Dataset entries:
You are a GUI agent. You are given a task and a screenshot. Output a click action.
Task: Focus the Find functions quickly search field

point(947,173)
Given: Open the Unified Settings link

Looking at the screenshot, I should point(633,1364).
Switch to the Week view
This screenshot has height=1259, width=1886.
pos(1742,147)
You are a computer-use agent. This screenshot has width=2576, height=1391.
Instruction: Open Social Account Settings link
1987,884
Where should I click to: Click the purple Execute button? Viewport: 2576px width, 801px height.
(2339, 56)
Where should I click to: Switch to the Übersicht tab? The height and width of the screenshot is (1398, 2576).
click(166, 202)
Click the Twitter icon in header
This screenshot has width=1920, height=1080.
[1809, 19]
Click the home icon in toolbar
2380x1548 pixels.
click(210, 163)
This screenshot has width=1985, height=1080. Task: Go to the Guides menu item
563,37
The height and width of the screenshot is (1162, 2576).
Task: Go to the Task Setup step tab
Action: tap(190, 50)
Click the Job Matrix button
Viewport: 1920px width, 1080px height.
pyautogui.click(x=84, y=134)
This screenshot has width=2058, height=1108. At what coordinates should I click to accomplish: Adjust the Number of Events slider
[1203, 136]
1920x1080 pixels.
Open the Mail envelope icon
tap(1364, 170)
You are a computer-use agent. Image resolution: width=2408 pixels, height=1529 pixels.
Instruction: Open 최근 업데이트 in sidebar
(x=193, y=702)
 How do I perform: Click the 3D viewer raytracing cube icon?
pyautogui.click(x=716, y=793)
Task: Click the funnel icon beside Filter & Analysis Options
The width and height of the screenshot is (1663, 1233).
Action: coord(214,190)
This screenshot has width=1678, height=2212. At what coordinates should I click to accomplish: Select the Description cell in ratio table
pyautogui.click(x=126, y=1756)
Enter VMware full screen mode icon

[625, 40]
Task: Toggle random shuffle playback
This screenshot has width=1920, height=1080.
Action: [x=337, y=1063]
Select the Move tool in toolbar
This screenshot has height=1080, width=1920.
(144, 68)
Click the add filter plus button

▶ [Exercise instructions] The response should consist of every record above, reproduced exactly.

▶ [Exercise output]
You are a GUI agent. You are given a task and a screenshot. Output a click action.
Task: Focus the Find functions quickly search field

point(947,173)
Given: Open the Unified Settings link

Looking at the screenshot, I should point(633,1364).
Switch to the Week view
This screenshot has height=1259, width=1886.
pos(1742,147)
You are a computer-use agent. This screenshot has width=2576, height=1391.
Instruction: Open Social Account Settings link
1987,884
Where should I click to: Click the purple Execute button? Viewport: 2576px width, 801px height.
(2339, 56)
Where should I click to: Switch to the Übersicht tab? The height and width of the screenshot is (1398, 2576).
click(166, 202)
Click the Twitter icon in header
This screenshot has width=1920, height=1080.
[1809, 19]
Click the home icon in toolbar
2380x1548 pixels.
click(210, 163)
This screenshot has width=1985, height=1080. Task: Go to the Guides menu item
563,37
The height and width of the screenshot is (1162, 2576).
Task: Go to the Task Setup step tab
Action: tap(190, 50)
Click the Job Matrix button
Viewport: 1920px width, 1080px height.
pyautogui.click(x=84, y=134)
This screenshot has width=2058, height=1108. At what coordinates should I click to accomplish: Adjust the Number of Events slider
[1203, 136]
1920x1080 pixels.
Open the Mail envelope icon
tap(1364, 170)
You are a computer-use agent. Image resolution: width=2408 pixels, height=1529 pixels.
Instruction: Open 최근 업데이트 in sidebar
(x=193, y=702)
 How do I perform: Click the 3D viewer raytracing cube icon?
pyautogui.click(x=716, y=793)
Task: Click the funnel icon beside Filter & Analysis Options
The width and height of the screenshot is (1663, 1233).
Action: coord(214,190)
This screenshot has width=1678, height=2212. At what coordinates should I click to accomplish: Select the Description cell in ratio table
pyautogui.click(x=126, y=1756)
Enter VMware full screen mode icon

[625, 40]
Task: Toggle random shuffle playback
This screenshot has width=1920, height=1080.
Action: [x=337, y=1063]
Select the Move tool in toolbar
This screenshot has height=1080, width=1920.
(144, 68)
Click the add filter plus button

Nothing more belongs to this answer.